-- Opening Marker --
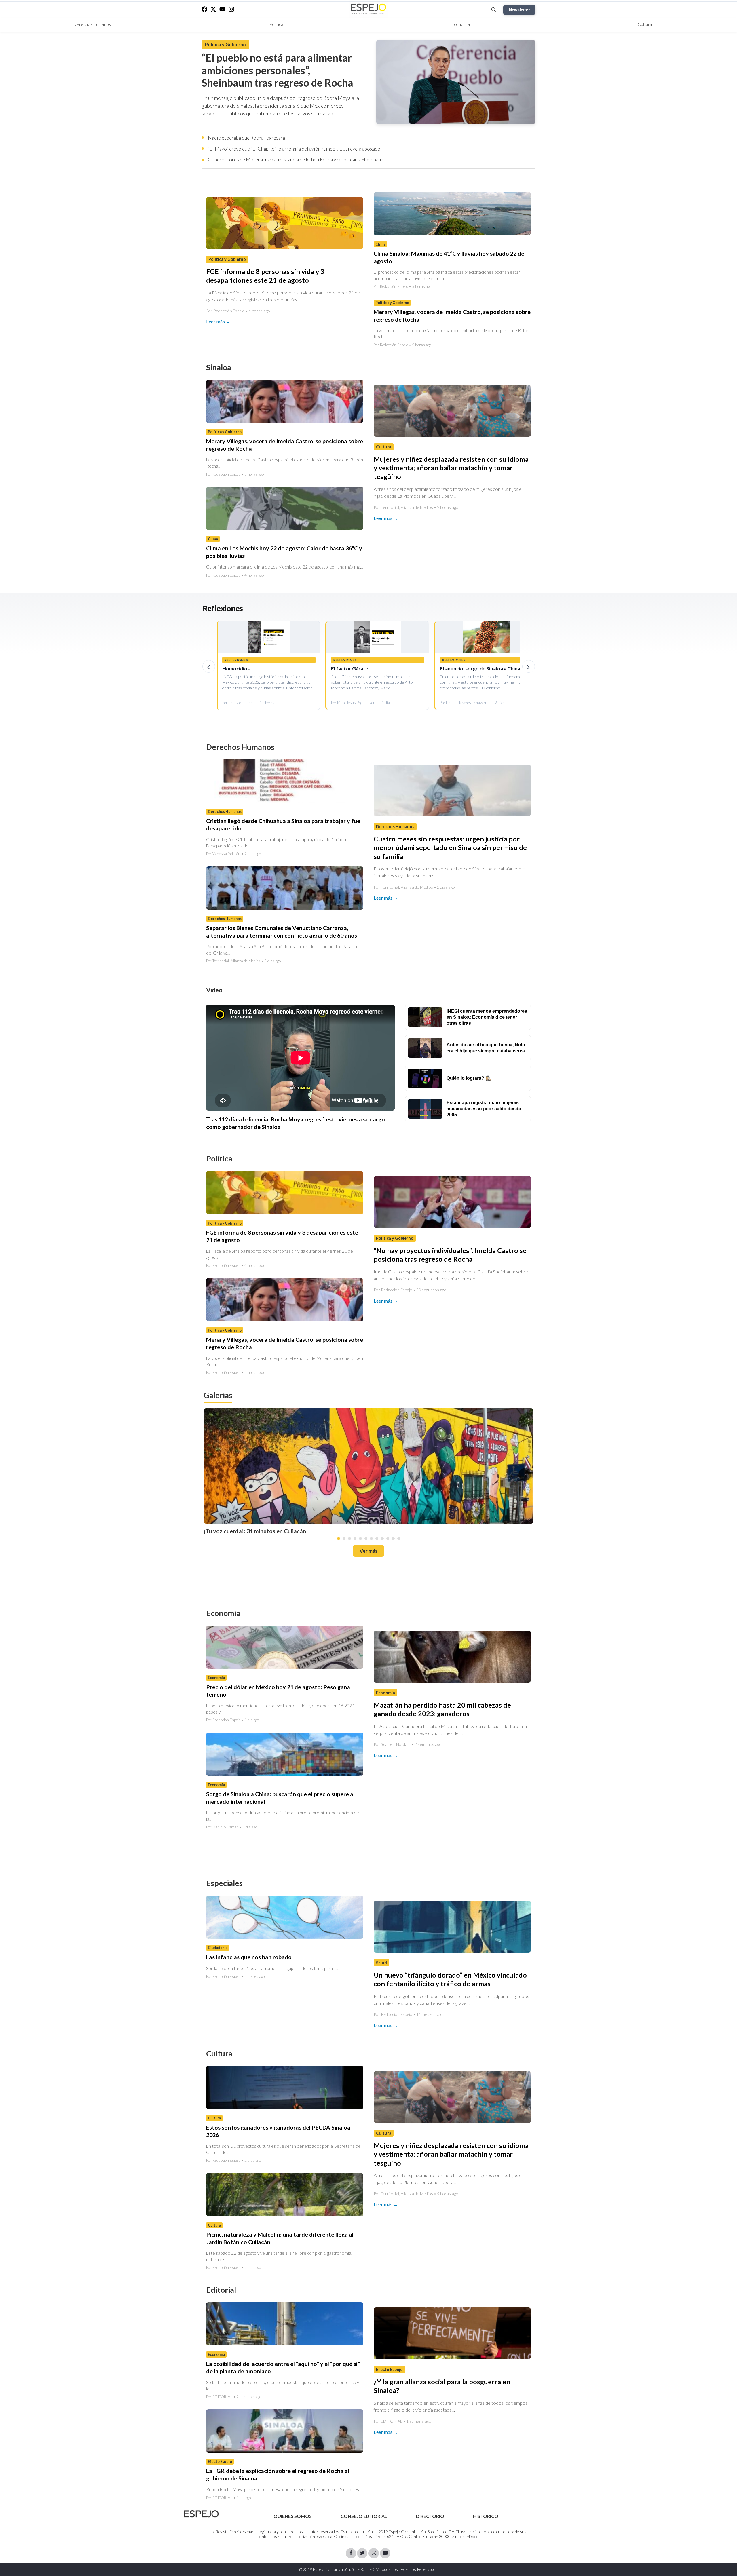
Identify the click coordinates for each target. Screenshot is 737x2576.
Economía (461, 24)
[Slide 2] (344, 1538)
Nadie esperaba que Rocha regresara (246, 138)
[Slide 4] (355, 1538)
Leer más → (218, 321)
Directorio (430, 2516)
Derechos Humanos (92, 24)
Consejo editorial (364, 2516)
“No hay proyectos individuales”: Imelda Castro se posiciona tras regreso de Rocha (450, 1254)
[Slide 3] (349, 1538)
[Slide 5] (360, 1538)
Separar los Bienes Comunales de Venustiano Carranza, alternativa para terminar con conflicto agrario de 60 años (281, 932)
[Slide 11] (393, 1538)
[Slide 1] (338, 1538)
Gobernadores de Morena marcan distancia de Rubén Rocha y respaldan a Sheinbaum (296, 160)
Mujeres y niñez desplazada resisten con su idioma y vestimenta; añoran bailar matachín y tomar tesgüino (451, 468)
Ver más (368, 1550)
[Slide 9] (382, 1538)
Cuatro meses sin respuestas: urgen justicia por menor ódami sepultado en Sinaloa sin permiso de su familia (450, 847)
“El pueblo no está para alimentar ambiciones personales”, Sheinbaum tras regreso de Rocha (277, 70)
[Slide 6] (365, 1538)
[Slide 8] (376, 1538)
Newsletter (519, 9)
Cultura (645, 24)
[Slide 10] (387, 1538)
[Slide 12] (398, 1538)
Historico (485, 2516)
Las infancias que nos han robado (249, 1956)
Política (276, 24)
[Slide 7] (371, 1538)
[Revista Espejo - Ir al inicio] (201, 2514)
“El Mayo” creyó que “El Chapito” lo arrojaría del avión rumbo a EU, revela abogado (294, 149)
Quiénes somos (292, 2516)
-- Closing Marker --
Across the records above, show each line containing the word "para".

• [RESULT OF THE EXERCISE]
Separar los Bienes Comunales de Venustiano Carranza, alternativa para terminar con conflicto agrario de 60 años (281, 932)
“El pueblo no está para alimentar ambiciones personales”, Sheinbaum tras regreso de Rocha (277, 70)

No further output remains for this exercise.